Logo Parlement Buxellois

Schriftelijke vraag betreffende de Beliris-projecten

Indiener(s)
Christophe De Beukelaer
aan
Sven Gatz, Minister van de Brusselse Hoofdstedelijke Regering, belast met Financiën, Begroting, Openbaar Ambt, de Promotie van Meertaligheid en van het Imago van Brussel (Vragen nr 592)

 
Datum ontvangst: 24/03/2023 Datum publicatie: 23/05/2023
Zittingsperiode: 19/24 Zitting: 22/23 Datum antwoord: 03/05/2023
 
Datum behandeling van het stuk Indiener(s) Referentie Blz.
30/03/2023 Ontvankelijk
 
Vraag    Op 23 maart vernamen wij via de pers dat uw regering wilde onderhandelen over een hertoewijzing van de Beliris-enveloppe om het project voor de uitbreiding van de Metro Noord te ondersteunen.

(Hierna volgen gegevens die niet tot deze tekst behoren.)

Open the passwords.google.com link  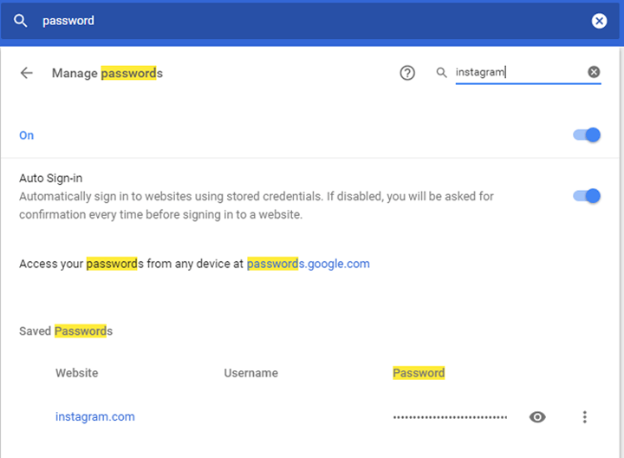(x=309, y=264)
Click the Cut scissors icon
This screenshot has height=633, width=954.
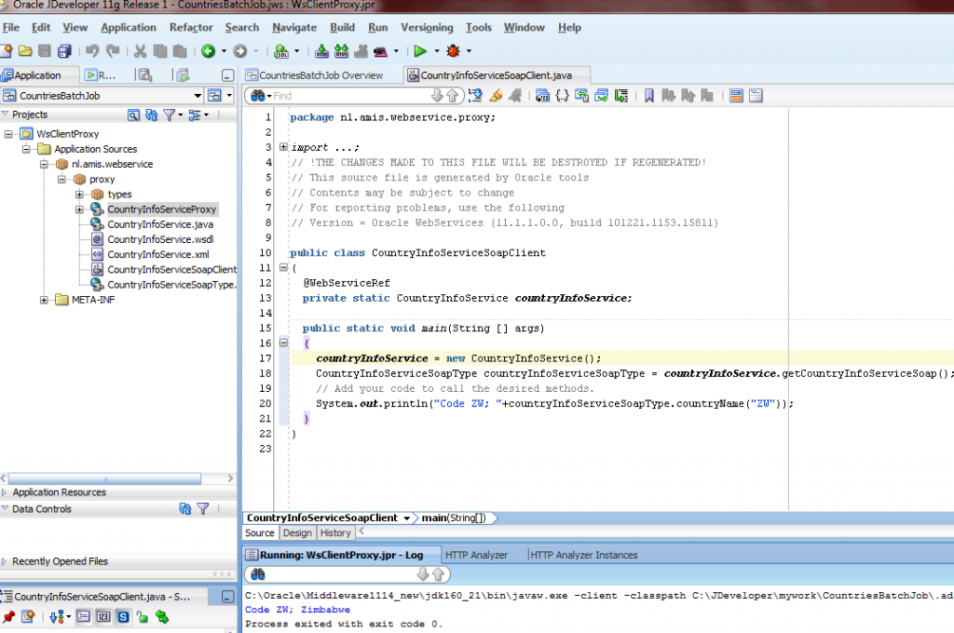point(140,51)
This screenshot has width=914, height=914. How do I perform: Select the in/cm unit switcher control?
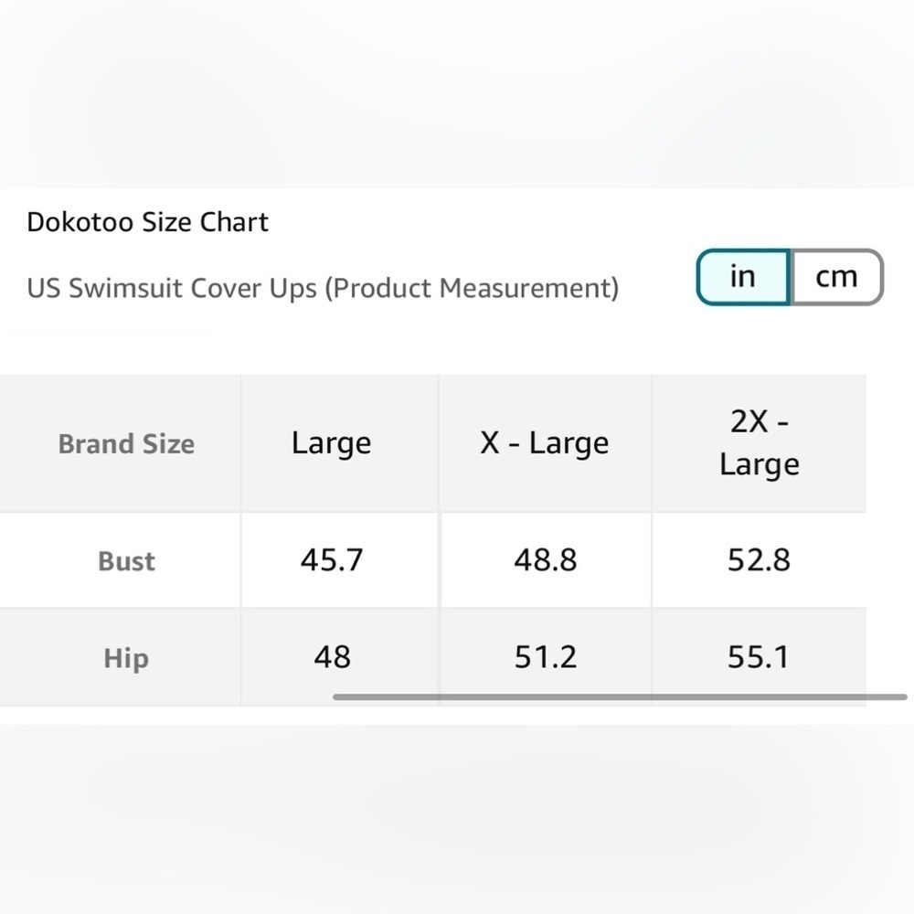click(789, 276)
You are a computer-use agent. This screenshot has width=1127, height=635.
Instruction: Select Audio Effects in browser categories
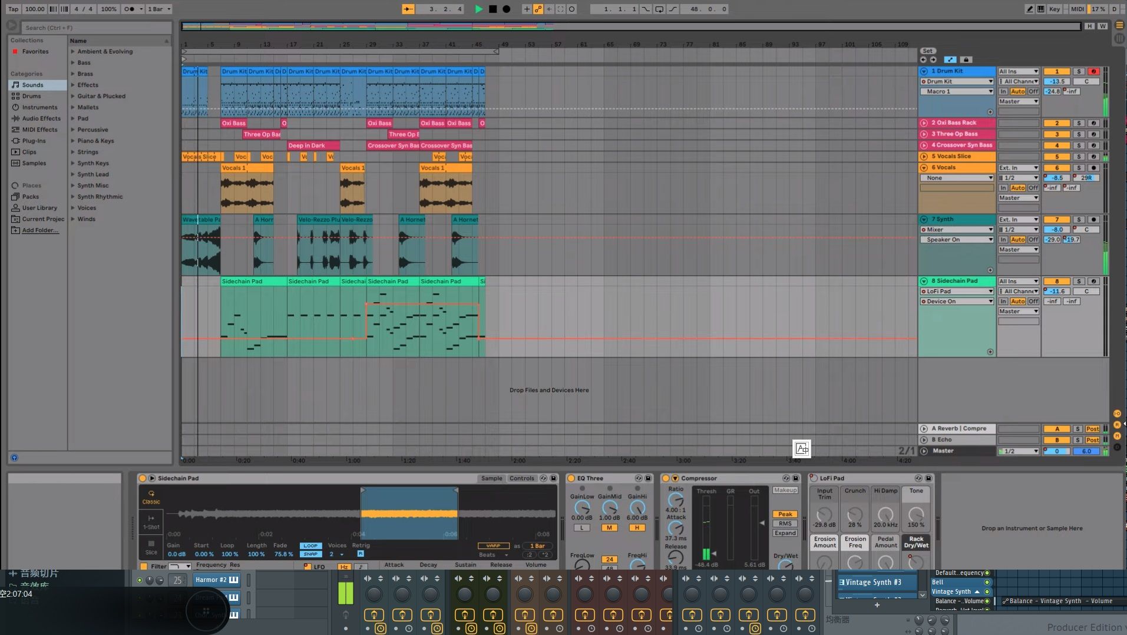point(41,118)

In uw antwoord op de actualiteitsvraag tijdens de plenaire vergadering van 24 maart 2023 verklaarde u dat op 1 januari 2023 een bedrag van 493 miljoen euro van de Beliris-enveloppe nog niet was vastgelegd voor verschillende projecten.

De dag voordien had u van de regering - evenals de minister van Mobiliteit en de minister-president - een mandaat gekregen om te onderhandelen met het federale niveau.

  • Wat is de lijst van de projecten waarvoor het bedrag van 493 miljoen euro nog niet is vastgelegd?

  • Hoeveel zou Beliris bijdragen aan elk van deze projecten?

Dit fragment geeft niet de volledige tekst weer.